(Australian Associated Press)
Longer postings and more training positions would help better establish doctors in Australia’s rural communities.
A University of Queensland study released on Wednesday found governments could encourage trainee physicians to return to the bush with stronger leadership, higher quality training programs and better flexibility.
Researcher Sarah Strasser said rural physicians had a unique mix of general sub-specialist skills compared with city physicians.
“We also found that trainees who spend longer times in rural areas report more positive experiences and greater intention to work rurally,” Professor Strasser said.
The study used 2016 data on more than 1500 specialists, with over 500 rurally based physicians or specialists.
It found rural doctors were more likely to be men, in the later part of their career, and spent more direct time with patients and less on education activities than city-based physicians.
Women were less likely to stay on in rural areas, despite a majority of trainee doctors – up to 67 per cent – being female.

PROBLEM 1: According to the rural doctors article, what share of trainee doctors are female?
PROBLEM 2: Continue the rural doctors article from its last sentence.

GIVEN DATA:
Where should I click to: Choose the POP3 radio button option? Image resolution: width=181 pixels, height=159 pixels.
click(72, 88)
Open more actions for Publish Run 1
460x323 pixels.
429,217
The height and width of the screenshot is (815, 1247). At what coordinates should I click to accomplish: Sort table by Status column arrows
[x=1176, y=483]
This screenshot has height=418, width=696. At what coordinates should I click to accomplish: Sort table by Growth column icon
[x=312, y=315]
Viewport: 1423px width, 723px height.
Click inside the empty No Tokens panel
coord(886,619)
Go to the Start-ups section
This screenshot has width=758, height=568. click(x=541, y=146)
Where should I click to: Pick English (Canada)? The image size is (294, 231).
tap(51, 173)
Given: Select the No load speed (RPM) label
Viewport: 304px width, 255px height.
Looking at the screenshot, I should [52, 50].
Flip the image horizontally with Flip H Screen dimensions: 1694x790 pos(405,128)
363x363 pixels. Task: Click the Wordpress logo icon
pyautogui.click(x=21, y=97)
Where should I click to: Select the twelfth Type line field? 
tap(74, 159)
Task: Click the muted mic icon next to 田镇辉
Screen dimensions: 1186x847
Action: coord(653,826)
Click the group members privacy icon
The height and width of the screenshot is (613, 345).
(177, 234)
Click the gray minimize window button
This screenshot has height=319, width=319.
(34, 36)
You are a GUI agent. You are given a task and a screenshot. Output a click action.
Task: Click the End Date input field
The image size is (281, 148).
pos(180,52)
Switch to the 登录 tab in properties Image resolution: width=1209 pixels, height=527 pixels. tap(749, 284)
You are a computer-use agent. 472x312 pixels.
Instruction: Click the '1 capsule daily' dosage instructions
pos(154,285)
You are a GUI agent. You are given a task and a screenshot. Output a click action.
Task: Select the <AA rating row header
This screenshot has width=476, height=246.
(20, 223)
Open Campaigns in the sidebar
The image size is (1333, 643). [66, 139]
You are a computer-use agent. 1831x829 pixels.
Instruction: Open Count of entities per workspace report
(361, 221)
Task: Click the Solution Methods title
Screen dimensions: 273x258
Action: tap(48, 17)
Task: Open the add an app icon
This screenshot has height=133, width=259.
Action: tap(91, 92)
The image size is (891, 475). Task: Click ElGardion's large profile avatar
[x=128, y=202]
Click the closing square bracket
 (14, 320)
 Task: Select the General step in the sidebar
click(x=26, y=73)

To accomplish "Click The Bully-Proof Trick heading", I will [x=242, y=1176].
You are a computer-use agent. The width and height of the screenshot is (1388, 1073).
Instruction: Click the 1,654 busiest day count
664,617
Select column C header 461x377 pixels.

WRITTEN RESPONSE 1: Up to 67 per cent.

WRITTEN RESPONSE 2:
Rural trainees reported less support and supervision from qualified specialists than those in metropolitan areas, and a sense of professional isolation because of their remote location.
The study said they felt their work was stigmatised as less important than doctors in the city, and were poorly represented in college medical policies or education programs.
A lack of advanced-level trainees also made it difficult to sustain services in rural communities.
Researchers made multiple recommendations including that governments and medical colleges improve training flexibility, increase the length of rural embeds and better recognise the work of rural doctors.